NDP hard to recover after a power outage

lwa-project / ng_digital_processor

The Next Generation Digital Processor for LWA North Arm

Apache License 2.0

0 stars 0 forks source link

NDP hard to recover after a power outage #33

Closed jaycedowell closed 3 months ago

jaycedowell commented 6 months ago

It was a little rough getting North Arm back up after the power outage:

NAL didn't try to bring anything up
The first NDP INI said it was successful but it looked like all of the DRX pipelines were dead/hung.
Restarting the DRX pipelines helped but snap01 wasn't sending any data.
Another NDP INI didn't fix the "no data from snap01" problem.
Power cycling the snaps and another NDP INI did get things working again.

Questions:

Why did the DRX pipelines not start up?
Why wasn't the DRX pipelines problem not detected as an error? Did I not wait long enough?
Why wasn't the the snap01 problem detected as an error?
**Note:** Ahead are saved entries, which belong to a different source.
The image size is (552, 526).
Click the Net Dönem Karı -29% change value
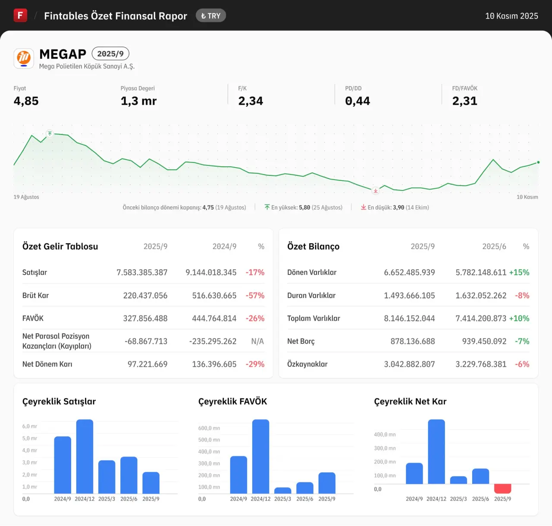pos(255,364)
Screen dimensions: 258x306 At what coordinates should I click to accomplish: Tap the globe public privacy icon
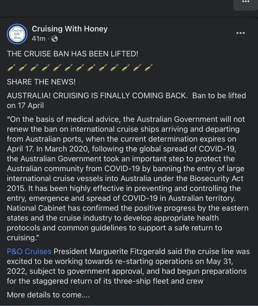(x=55, y=39)
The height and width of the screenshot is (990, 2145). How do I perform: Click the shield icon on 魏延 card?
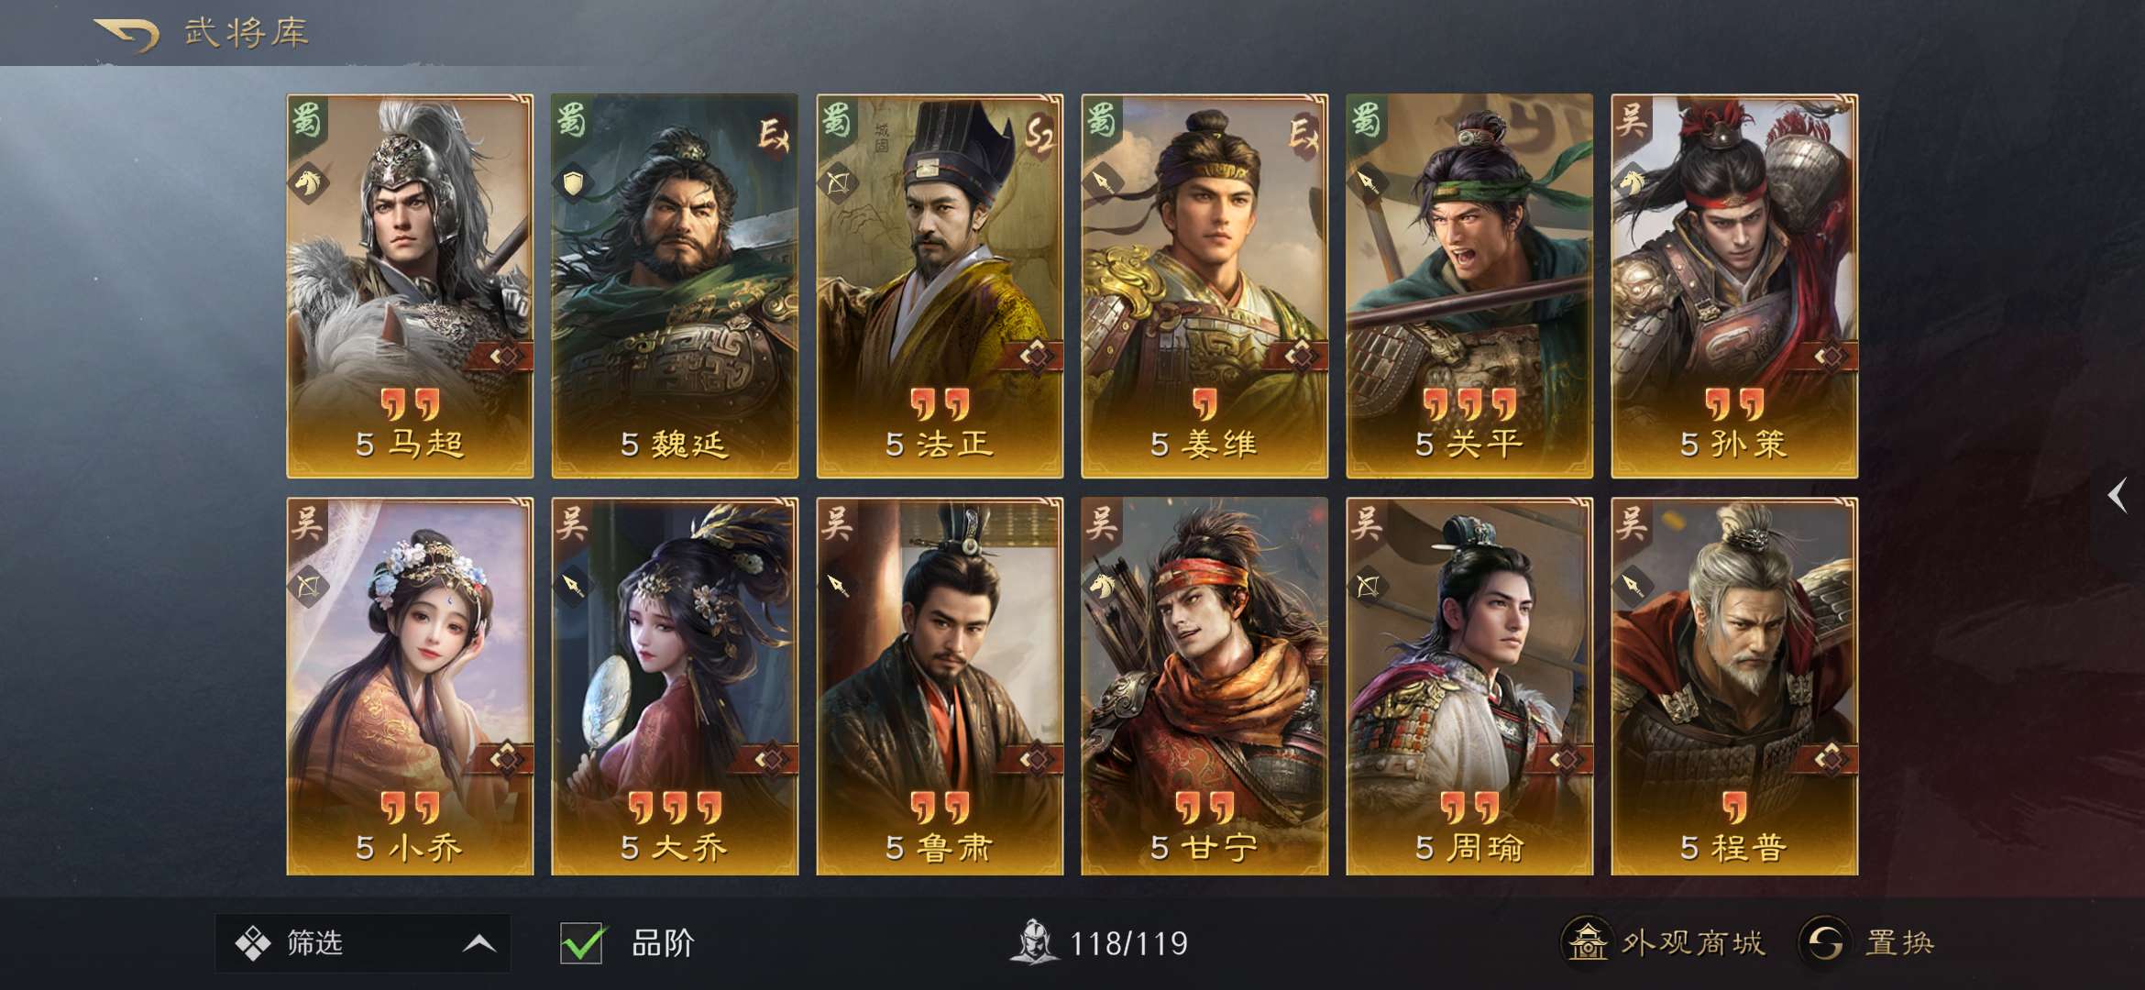click(x=574, y=182)
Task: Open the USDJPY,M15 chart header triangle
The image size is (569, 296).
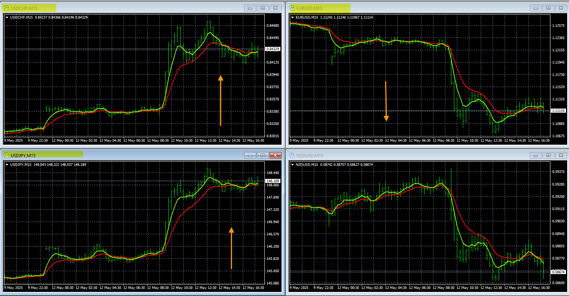Action: tap(7, 165)
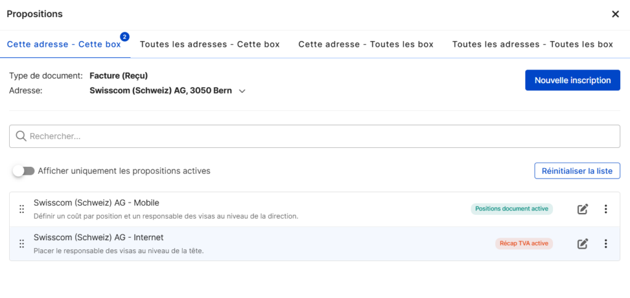Click drag handle of Swisscom Mobile row
This screenshot has width=630, height=298.
[22, 209]
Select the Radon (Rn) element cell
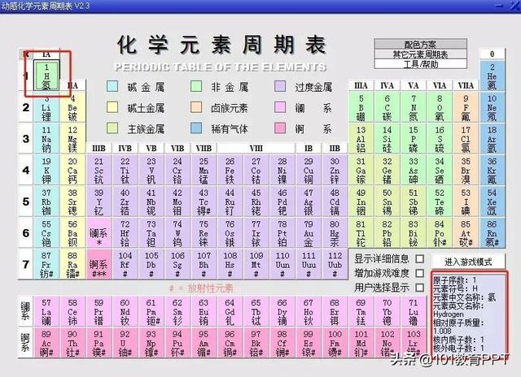 491,233
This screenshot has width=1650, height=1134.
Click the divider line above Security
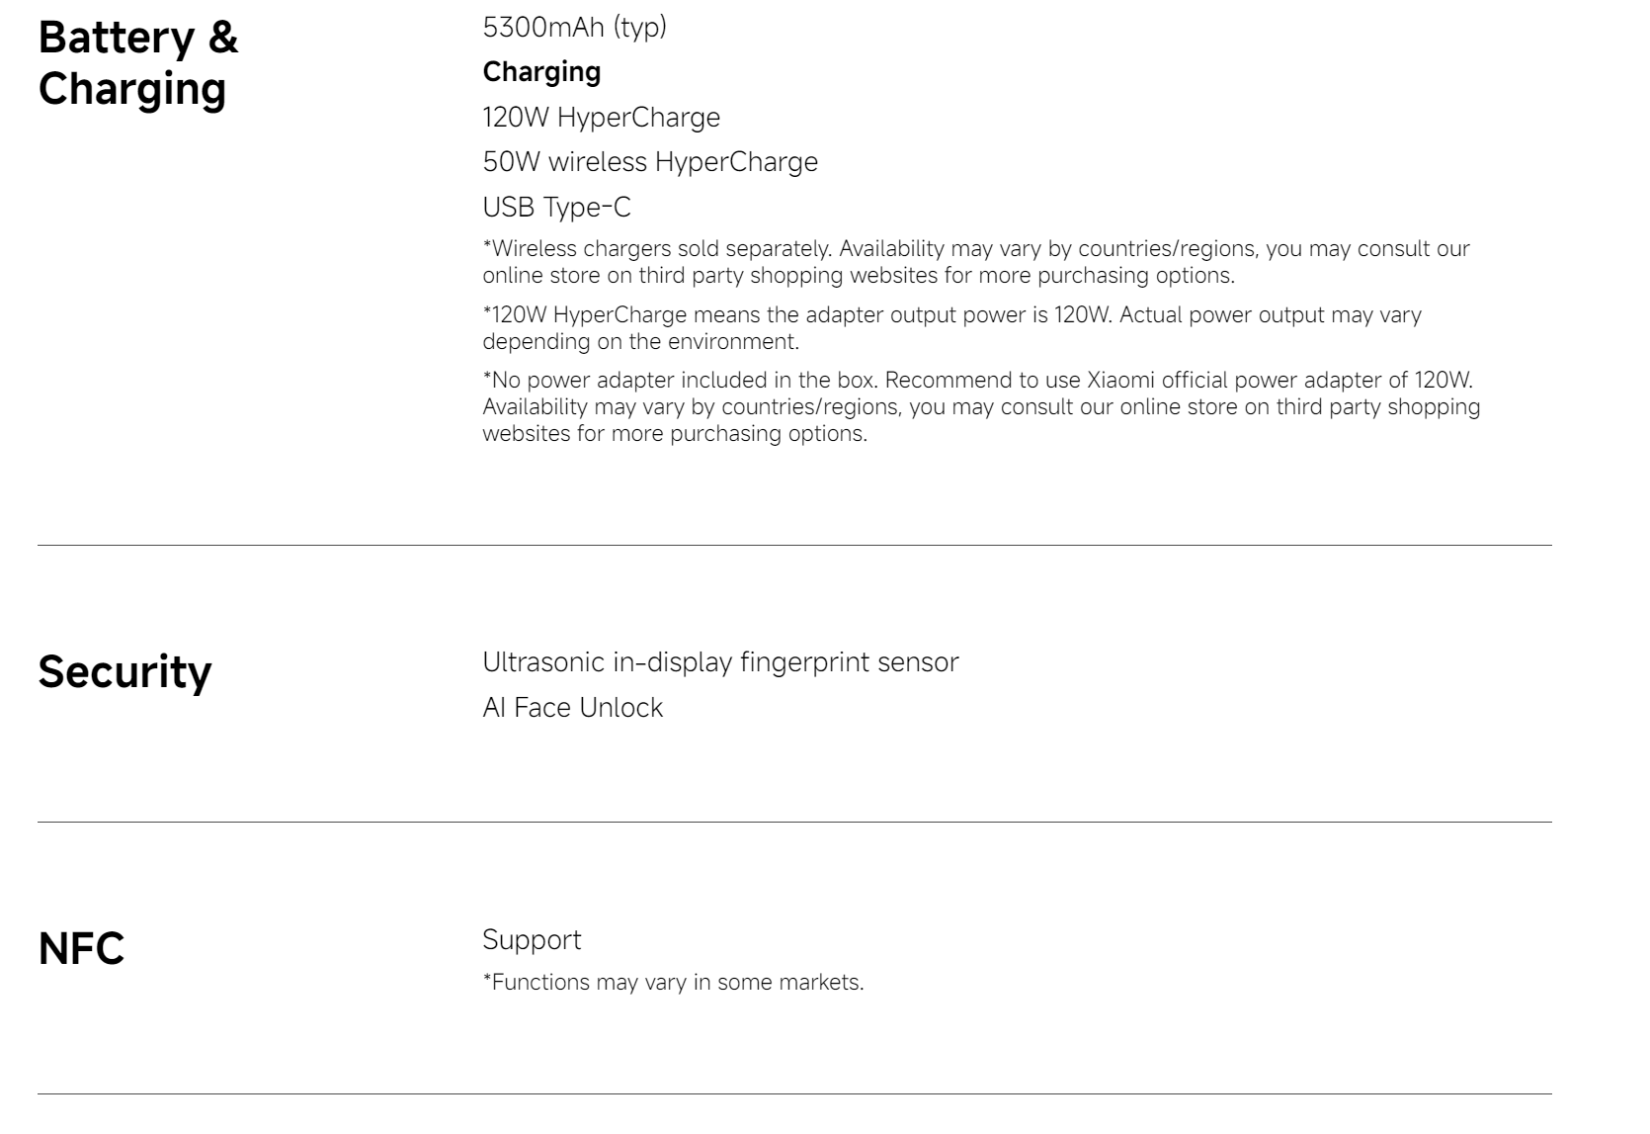tap(794, 545)
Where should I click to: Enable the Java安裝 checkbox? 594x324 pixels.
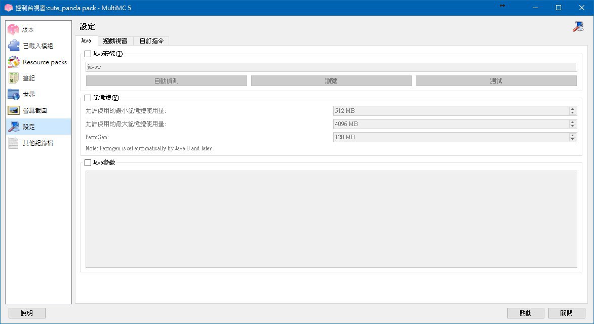pyautogui.click(x=88, y=54)
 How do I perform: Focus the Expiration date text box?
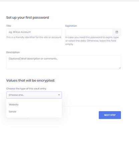click(89, 32)
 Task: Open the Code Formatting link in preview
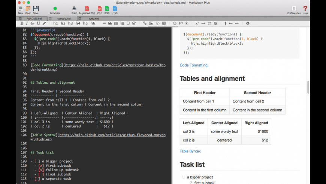193,65
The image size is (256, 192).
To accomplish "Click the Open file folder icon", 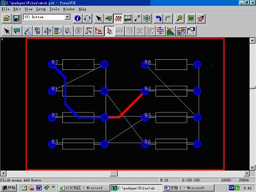I will 7,18.
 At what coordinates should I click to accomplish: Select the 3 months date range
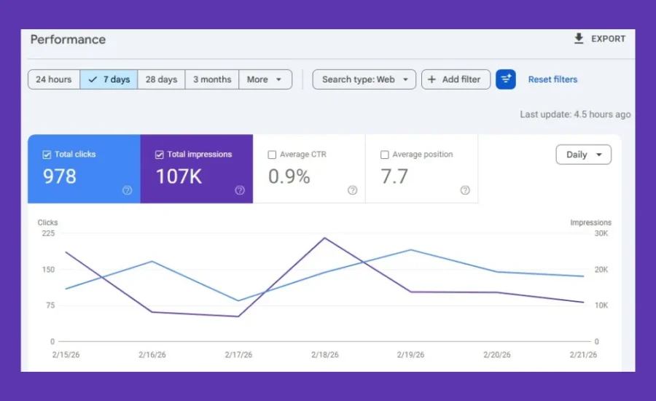[x=212, y=79]
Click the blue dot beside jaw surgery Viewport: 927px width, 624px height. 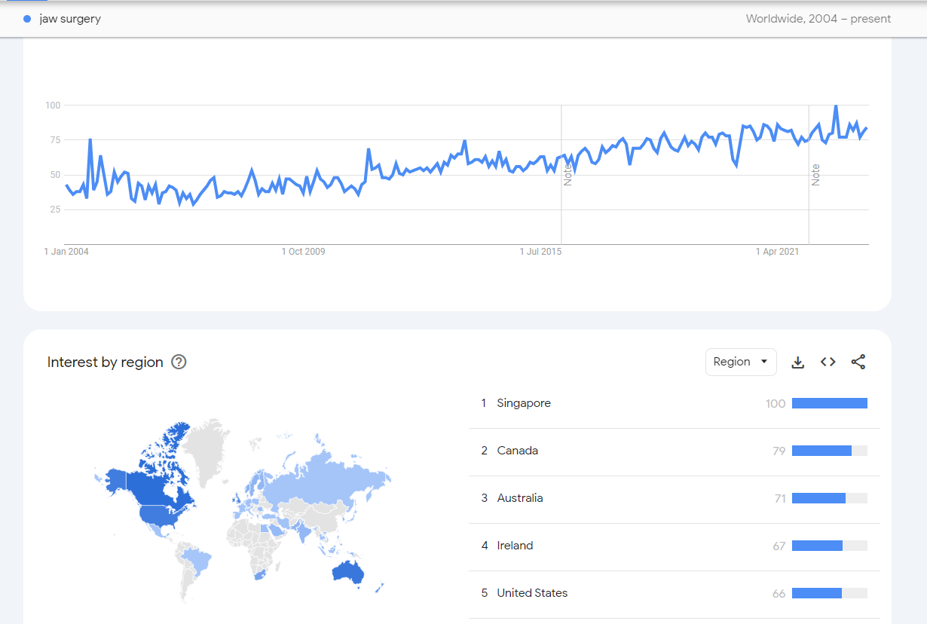click(x=27, y=19)
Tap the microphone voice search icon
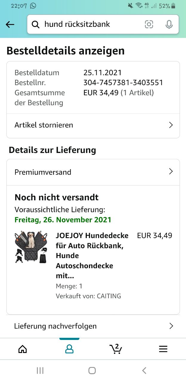 [169, 24]
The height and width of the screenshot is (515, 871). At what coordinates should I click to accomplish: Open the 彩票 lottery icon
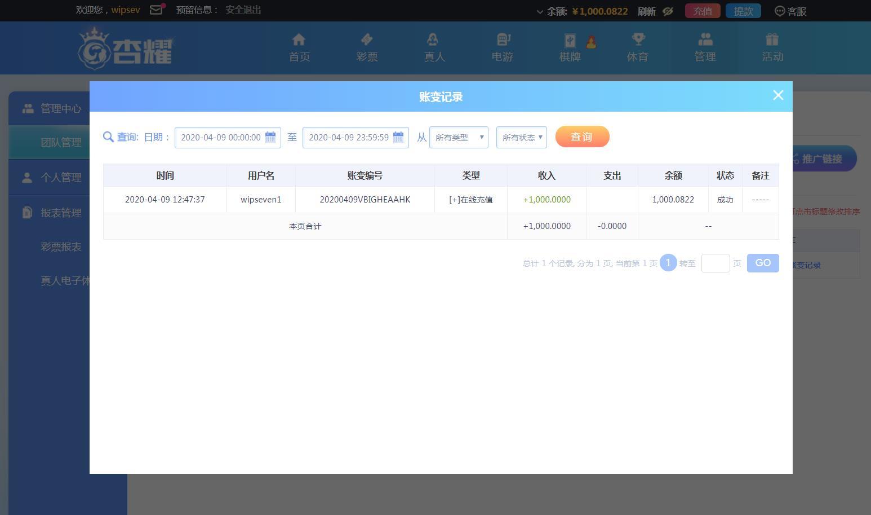click(x=367, y=39)
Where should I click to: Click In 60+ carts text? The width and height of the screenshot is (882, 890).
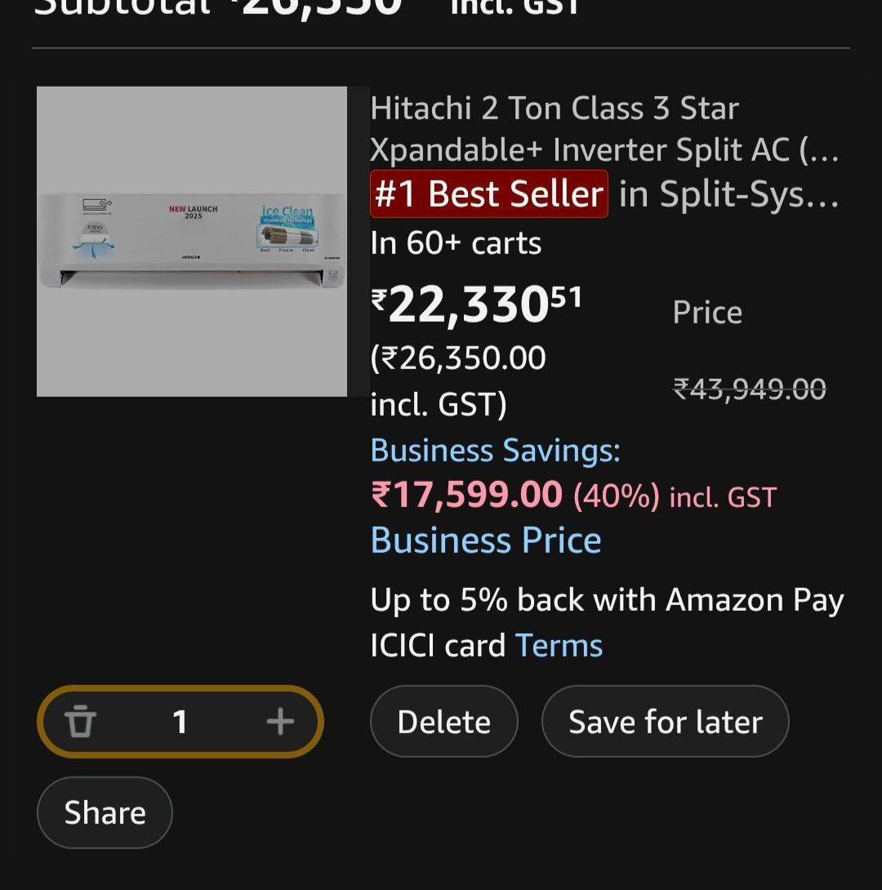pyautogui.click(x=455, y=243)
jaycedowell commented 6 months ago

Something similar happened this morning (April 9) with ndp-drx-0dying (snap01 seems ok as does ndp-drx-1). NDP did go into error because of T-engine packet loss of 50%.

Update: Oh:

Apr 09 03:39:17 ndp1 ndp-drx-0[9513]: terminate called after throwing an instance of 'VerbsSend::Error'
Apr 09 03:39:17 ndp1 ndp-drx-0[9513]:   what():  Failed to determine remote hardware address: (0) Success
Apr 09 03:39:17 ndp1 systemd[1]: ndp-drx-0.service: Main process exited, code=killed, status=6/ABRT
Apr 09 03:39:17 ndp1 systemd[1]: ndp-drx-0.service: Failed with result 'signal'.

So this could be a startup condition where someone wasn't ready when -0 launched?

GregBTaylor commented 6 months ago

On the morning of April 9th, (around 12:20am), there was a power outage at NA. At about 3am I did an INI on ASP and then an INI on NDP. Both systems appeared to fully recover and reported no errors however the sky was blank.

jaycedowell commented 6 months ago

Did you happen to look at like_bmon.py to see what was unhappy inside NDP?

jaycedowell commented 6 months ago

6c3810e, 37b7ec8, and 887e0c2 are now active.

jaycedowell commented 6 months ago

@ctaylor-physics reports that NDP was recovered with a single INI on April 14.

jaycedowell commented 3 months ago

It seems better now if you ignore (1) how Orville sometimes doesn't automatically resume imaging (not really a NDP problem as far as I can tell) and (2) the startup packet loss thing (#30).